== Segment start ==
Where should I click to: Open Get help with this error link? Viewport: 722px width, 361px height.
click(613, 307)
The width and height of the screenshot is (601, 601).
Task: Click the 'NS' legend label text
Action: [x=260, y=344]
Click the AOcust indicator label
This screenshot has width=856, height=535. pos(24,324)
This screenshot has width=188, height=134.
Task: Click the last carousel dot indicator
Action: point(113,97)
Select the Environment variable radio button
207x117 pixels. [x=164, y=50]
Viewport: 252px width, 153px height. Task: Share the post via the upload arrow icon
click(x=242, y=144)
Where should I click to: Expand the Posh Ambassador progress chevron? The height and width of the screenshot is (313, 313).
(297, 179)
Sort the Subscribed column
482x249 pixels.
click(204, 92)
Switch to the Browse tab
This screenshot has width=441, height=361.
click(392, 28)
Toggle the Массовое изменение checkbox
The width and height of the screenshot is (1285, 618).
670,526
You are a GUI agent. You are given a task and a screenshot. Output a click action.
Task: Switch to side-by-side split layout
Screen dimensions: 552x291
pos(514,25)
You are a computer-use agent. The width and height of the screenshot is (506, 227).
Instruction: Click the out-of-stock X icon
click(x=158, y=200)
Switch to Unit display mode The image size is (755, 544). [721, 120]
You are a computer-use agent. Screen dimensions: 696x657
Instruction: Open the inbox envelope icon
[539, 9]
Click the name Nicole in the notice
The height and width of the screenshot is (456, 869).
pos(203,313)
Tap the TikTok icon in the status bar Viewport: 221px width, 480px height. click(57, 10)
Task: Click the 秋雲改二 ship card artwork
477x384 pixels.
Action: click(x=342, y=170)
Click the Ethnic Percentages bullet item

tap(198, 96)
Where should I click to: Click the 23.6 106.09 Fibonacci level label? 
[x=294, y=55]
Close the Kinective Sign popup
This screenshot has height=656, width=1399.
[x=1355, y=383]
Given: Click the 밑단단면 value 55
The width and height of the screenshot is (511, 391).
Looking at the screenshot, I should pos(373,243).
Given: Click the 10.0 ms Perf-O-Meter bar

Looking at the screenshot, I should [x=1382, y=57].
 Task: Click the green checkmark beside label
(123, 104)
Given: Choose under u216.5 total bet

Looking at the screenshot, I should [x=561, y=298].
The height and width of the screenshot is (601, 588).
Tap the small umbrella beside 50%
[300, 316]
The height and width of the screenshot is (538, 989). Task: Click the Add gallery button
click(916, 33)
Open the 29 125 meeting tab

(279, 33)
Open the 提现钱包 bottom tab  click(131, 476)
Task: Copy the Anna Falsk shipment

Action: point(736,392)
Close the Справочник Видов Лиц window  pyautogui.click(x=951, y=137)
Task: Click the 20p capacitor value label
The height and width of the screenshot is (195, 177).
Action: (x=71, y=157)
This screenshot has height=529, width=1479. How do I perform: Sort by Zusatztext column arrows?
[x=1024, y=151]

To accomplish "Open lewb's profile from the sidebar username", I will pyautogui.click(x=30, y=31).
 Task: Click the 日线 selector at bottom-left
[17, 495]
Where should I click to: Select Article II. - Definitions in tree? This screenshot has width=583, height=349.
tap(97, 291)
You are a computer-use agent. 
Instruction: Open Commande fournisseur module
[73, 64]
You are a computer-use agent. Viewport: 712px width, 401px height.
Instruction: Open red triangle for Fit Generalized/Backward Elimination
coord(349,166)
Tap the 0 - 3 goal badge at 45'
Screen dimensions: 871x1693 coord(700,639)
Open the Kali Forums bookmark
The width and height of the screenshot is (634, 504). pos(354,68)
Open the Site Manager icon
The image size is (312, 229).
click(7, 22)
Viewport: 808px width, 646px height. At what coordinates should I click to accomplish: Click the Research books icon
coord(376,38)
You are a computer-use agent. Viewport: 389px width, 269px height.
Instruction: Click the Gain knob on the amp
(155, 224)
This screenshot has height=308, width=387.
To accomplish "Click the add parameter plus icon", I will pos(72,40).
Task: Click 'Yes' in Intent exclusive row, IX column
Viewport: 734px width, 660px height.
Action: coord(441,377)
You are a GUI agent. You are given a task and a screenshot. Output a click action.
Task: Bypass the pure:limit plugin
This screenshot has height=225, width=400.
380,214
== Segment end ==
-- EXERCISE DESCRIPTION --
Across the listing above, find all lines where the word "Close" is present and copy them.

-- TASK RESULT --
Close the Kinective Sign popup
Close the Справочник Видов Лиц window  pyautogui.click(x=951, y=137)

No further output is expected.